The comedic beats in BELLE were the most surprising, and most welcome, addition. Penelope Wilton has very little overall screen time, but every second that she portrays Lady Mary Murray, the spinster governess who manages Kenwood House, is comedic gold. Director Amma Asante allows Wilton’s nuanced facial expressions and impeccable sense of timing provide mirth to a film the juggles weighty issues. Miranda Richardson is also at the top of her game here, playing a money-hungry noble with her eyes on Dido’s fortune.
As the titular Belle, Gugu Mbatha-Raw emerges as a powerhouse of an actress with the right blend of charisma and poise to nail her performance. Perhaps the most powerful scene of the film features Mbatha-Raw facing a mirror, slowly and mournfully trying to wipe away her skin color. While this isn’t exactly a novel sequence in and of itself, Mbatha-Raw wisely chooses to use a subtle hand during this scene instead of giving way to maudlin over-acting or histrionics.

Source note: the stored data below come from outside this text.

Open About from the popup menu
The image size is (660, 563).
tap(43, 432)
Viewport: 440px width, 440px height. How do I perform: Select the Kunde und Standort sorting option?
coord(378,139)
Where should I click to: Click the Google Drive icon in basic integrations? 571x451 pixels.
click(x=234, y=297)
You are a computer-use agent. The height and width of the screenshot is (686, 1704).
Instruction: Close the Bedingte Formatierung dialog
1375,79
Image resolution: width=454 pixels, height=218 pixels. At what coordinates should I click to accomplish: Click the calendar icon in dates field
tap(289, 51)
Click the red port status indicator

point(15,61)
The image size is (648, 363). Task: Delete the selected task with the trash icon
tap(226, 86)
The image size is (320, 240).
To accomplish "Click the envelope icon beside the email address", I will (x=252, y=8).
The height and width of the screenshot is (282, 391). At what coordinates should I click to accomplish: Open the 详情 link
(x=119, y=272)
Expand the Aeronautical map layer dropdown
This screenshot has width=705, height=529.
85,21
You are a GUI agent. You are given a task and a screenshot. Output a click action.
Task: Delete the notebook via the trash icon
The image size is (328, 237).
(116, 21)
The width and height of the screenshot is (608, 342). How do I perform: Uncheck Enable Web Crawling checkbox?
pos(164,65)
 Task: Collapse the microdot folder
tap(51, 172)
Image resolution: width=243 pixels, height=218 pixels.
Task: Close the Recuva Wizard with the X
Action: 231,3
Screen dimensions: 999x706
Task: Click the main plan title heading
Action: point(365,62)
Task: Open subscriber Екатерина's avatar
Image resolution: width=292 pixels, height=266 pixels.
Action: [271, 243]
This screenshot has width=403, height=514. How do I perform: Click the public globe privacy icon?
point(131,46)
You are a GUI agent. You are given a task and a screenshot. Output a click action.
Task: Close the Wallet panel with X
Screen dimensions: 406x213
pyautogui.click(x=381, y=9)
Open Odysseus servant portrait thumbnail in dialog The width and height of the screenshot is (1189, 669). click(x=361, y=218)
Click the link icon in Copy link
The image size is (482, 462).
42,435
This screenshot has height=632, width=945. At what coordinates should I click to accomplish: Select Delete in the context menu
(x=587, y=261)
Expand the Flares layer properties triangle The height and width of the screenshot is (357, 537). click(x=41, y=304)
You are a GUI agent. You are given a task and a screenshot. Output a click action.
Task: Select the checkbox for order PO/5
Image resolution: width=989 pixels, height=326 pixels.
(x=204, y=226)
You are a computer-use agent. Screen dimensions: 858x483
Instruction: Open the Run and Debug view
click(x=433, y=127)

This helps cement Dido’s confusion; she feels both cursed by her skin color, and blessed than she is awarded freedoms that are awarded to neither black women nor wealthy white women who are forced to marry as soon as they come of age.
Despite my praise, BELLE is not a perfect movie. The sound design is awkward, with the film’s beautiful score often blaring over scenes that might thrive with a more subtle approach, and Tom Felton is a bit too on-the-nose as the dastardly James Ashford. Still, these are minor quibbles. BELLE is a most satisfying film, one that is pleasing to both the eye and to the heart, and should not be missed by any fans of historical dramas.
BELLE can be seen in limited markets now, with theatrical openings in Austin at Violet Crown Cinema and Regal Arbor Cinemas on 5/23/14.